Evidence has grown over the last few years for the involvement of the tumor suppressor protein p53 in the neuronal cell death that accompanies a variety of neurodegenerative diseases, including Alzheimer's disease (see de la Monte et al. and related news item). Now, researchers describe in the online Journal of the American Chemical Society the synthesis of a range of inhibitors that may help retard or halt p53-mediated cell death.
Led by Nigel Greig, first author Xiaoxiang Zhu and colleagues at the National Institute on Aging, Baltimore, Maryland, and Indiana University School of Medicine in Indianapolis, used pifithrin-α, a known p53 inhibitor, as a starting point for the development of more potent neuroprotective compounds. Zhu et al. tested 16 derivatives in a cell death assay of PC12 neurons challenged with the DNA-damaging agent camptothecin. IC50s, the concentration required to achieve 50 percent protection, ranged from a high of almost 9 μM to 70 nM for these compounds, none of which appeared to be toxic to the cells.
Zhu et al. found that these derivatives were also effective in protecting primary hippocampal neurons against camptothecin and its analogue etoposide, and that they improved the survival of neurons exposed to glutamate, while pifithrin-α itself protected mice against neuronal loss following experimentally induced stroke.
Meanwhile, results from Kun Ping Lu's lab at Harvard Medical School seem to strengthen the case for p53’s involvement in AD. In the online Journal of Biological Chemistry, first author Gerburg Wulf and coworkers show that the prolyl isomerase Pin1, which has been vaguely implicated in the etiology of the disease (see related news item), mediates DNA damage-induced stabilization of the tumor suppressor.
This stabilization is necessary to keep p53 around long enough to cause cell cycle arrest and thus fulfill its suppressor function.

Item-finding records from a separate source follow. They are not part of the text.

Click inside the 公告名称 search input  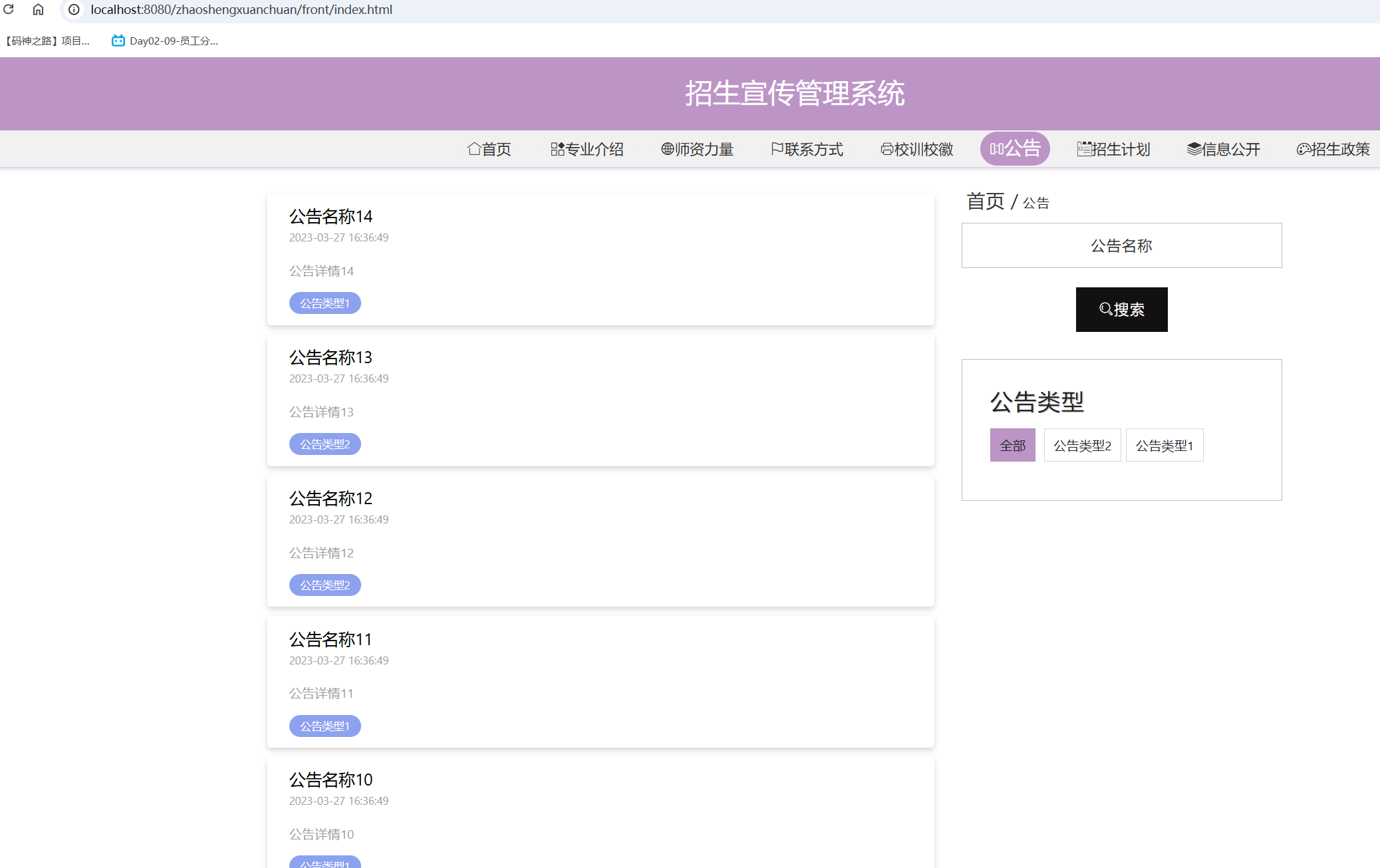(x=1121, y=245)
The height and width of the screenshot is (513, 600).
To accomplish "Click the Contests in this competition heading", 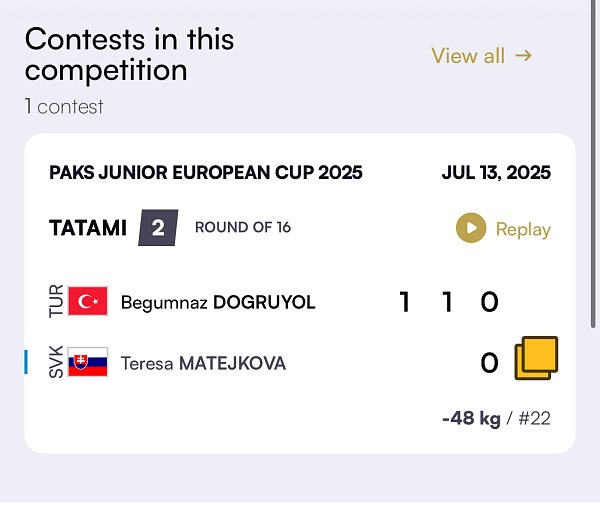I will click(129, 54).
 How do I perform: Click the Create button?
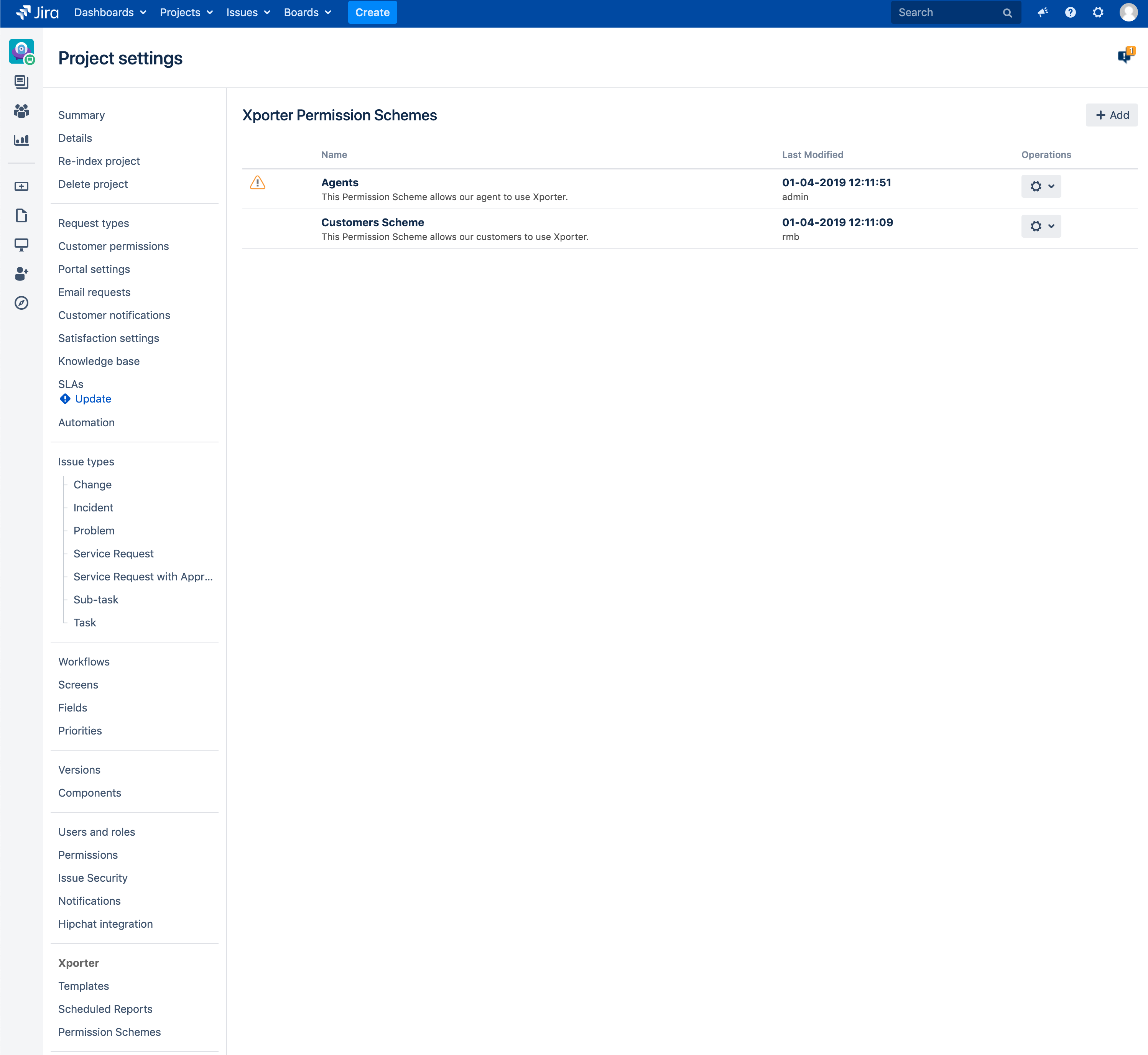point(372,13)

Wulf et al. show that when Pin1 null cells are irradiated to damage their DNA, p53 fails to accumulate, as it normally does in wild-type cells. In addition, these cells fail to stimulate p21, the downstream target of p53, and they continue to cycle.

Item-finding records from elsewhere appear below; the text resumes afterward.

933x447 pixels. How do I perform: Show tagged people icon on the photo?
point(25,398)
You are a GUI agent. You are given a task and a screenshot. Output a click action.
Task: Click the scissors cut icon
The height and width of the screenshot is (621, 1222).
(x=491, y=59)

How Pin1 affects these molecular and cellular changes is unclear. However, given that the interaction between Pin1 and p53 depends on the presence of amino acids serine 33 and serine 46 in p53, the authors propose that following phosphorylation of these residues, Pin1 isomerizes their proximal prolines 35 and 48, resulting in a conformational change that may increase the stability of p53 and its activity on the p21 promoter.—Tom Fagan
- de la Monte SM, Sohn YK, Wands JR. Correlates of p53- and Fas (CD95)-mediated apoptosis in Alzheimer's disease. J Neurol Sci. 1997 Nov 6;152(1):73-83. PubMed.

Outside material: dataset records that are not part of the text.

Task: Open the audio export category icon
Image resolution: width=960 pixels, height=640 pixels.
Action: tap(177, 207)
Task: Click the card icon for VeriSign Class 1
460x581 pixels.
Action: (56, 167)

- Zhu X, Yu QS, Cutler RG, Culmsee CW, Holloway HW, Lahiri DK, Mattson MP, Greig NH. Novel p53 inactivators with neuroprotective action: syntheses and pharmacological evaluation of 2-imino-2,3,4,5,6,7-hexahydrobenzothiazole and 2-imino-2,3,4,5,6,7-hexahydrobenzoxazole derivatives. J Med Chem. 2002 Nov 7;45(23):5090-7. PubMed.
- Wulf GM, Liou YC, Ryo A, Lee SW, Lu KP. Role of Pin1 in the regulation of p53 stability and p21 transactivation, and cell cycle checkpoints in response to DNA damage. J Biol Chem. 2002 Dec 13;277(50):47976-9. PubMed.